Exercise objective.
In the entries below, find the line containing "Given: Click the" and the line containing "The image size is (1101, 496).". Copy those two lines and everything between them exactly, and only that.

Information supplied.
[Start of section]
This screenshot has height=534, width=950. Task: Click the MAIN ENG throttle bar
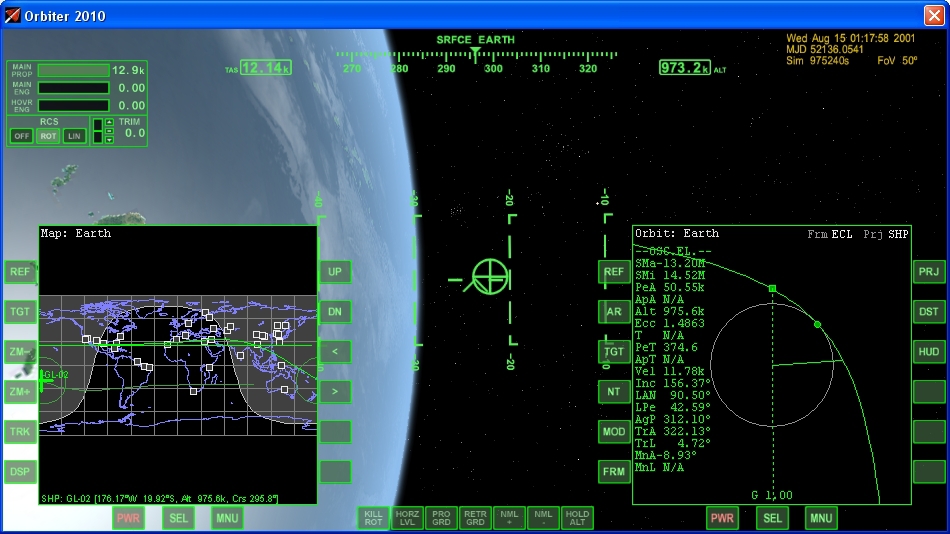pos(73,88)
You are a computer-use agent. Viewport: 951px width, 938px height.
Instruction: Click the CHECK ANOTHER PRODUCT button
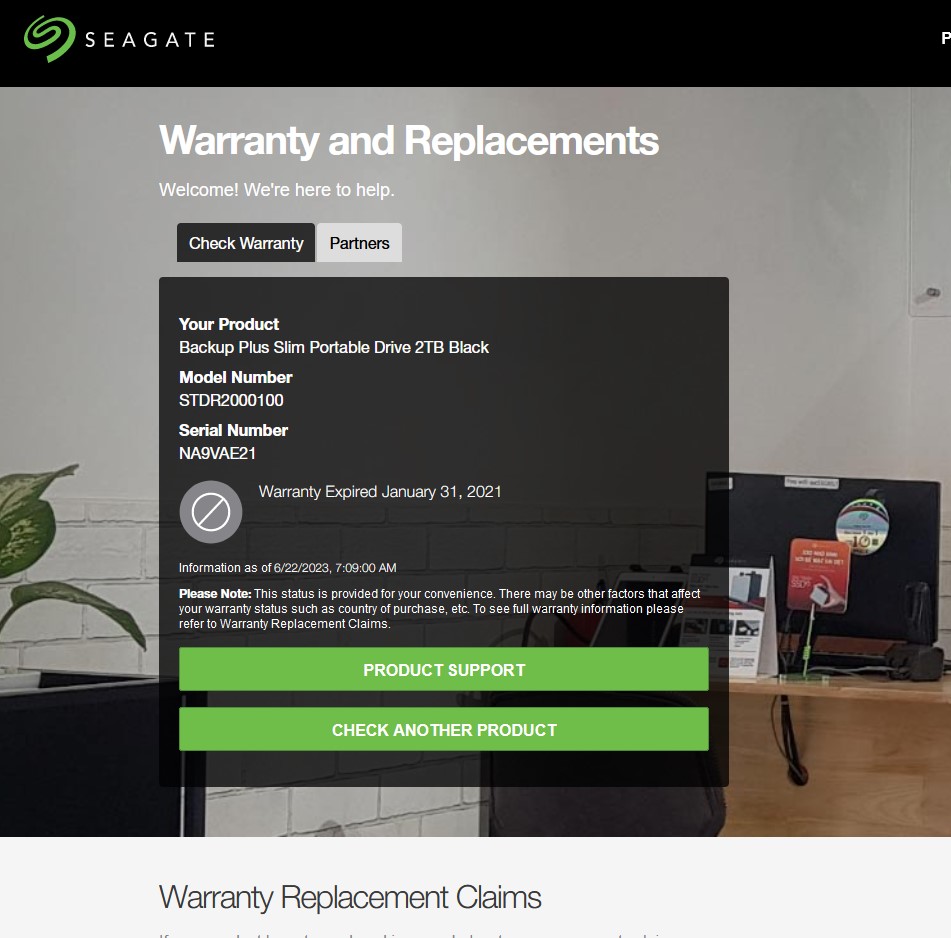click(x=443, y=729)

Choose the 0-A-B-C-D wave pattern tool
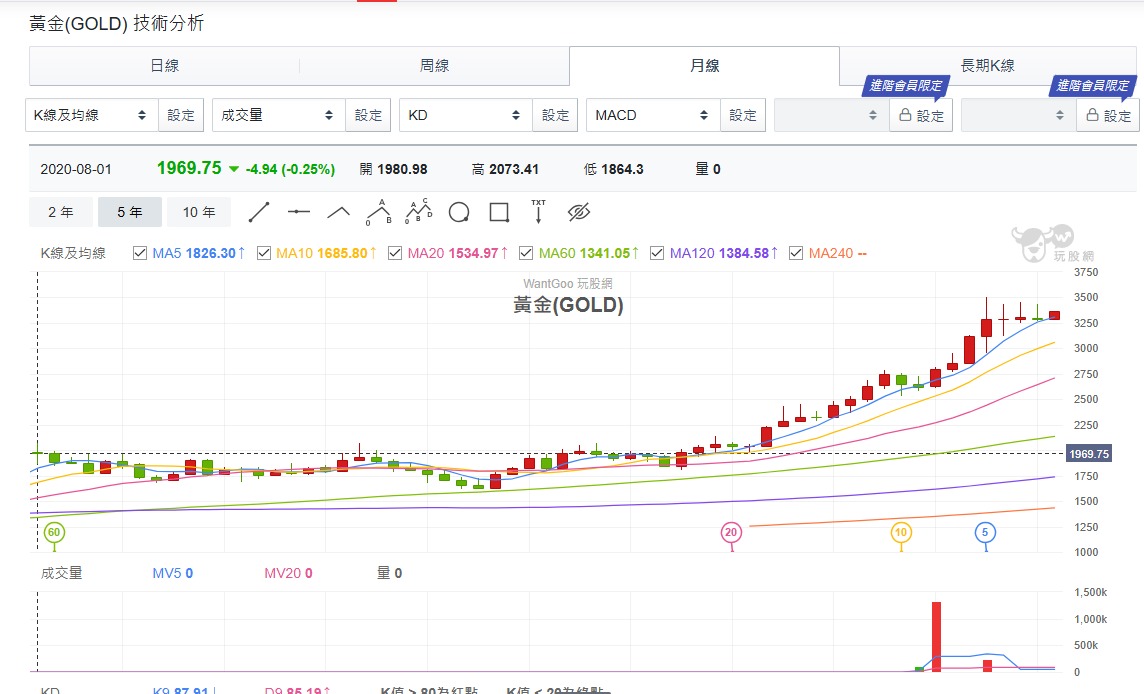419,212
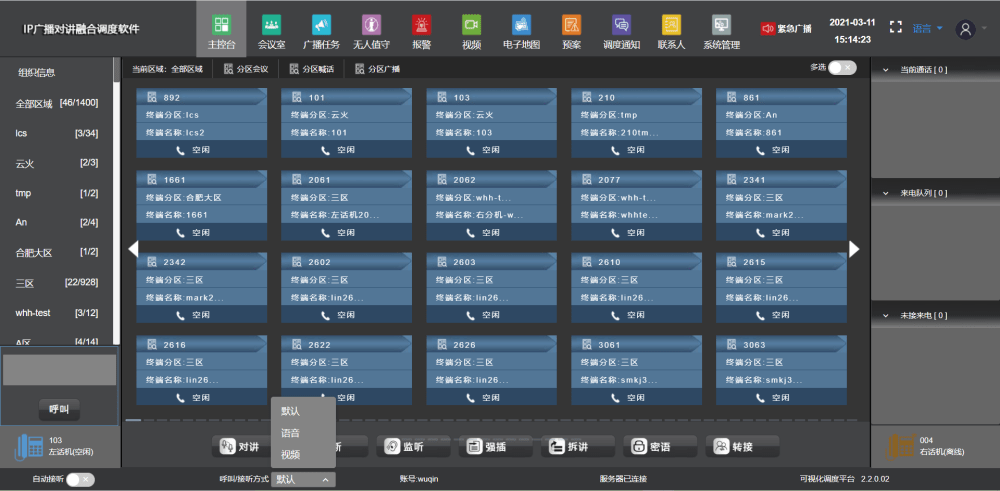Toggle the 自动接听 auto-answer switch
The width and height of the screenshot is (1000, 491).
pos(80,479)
[End of section]
[Start of section]
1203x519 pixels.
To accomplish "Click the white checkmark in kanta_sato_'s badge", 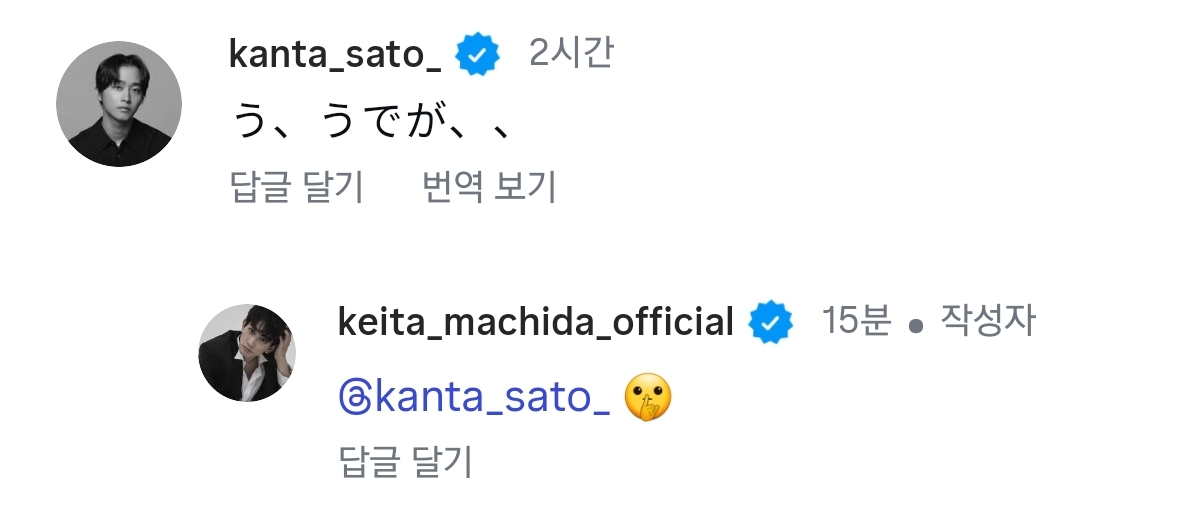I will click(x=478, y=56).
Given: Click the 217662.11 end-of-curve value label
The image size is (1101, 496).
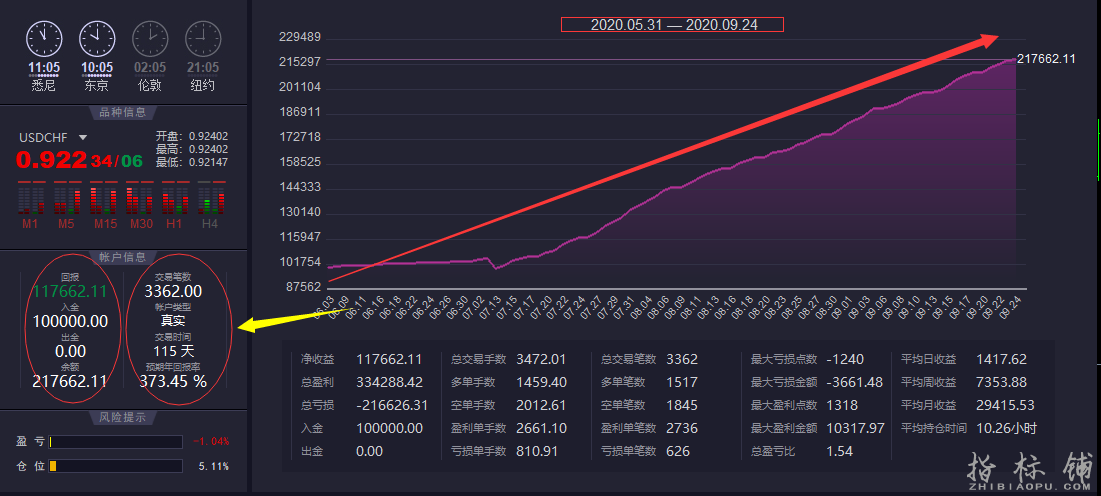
[End of section]
Written answer.
Given: Click the 217662.11 end-of-curve value label
The image size is (1101, 496).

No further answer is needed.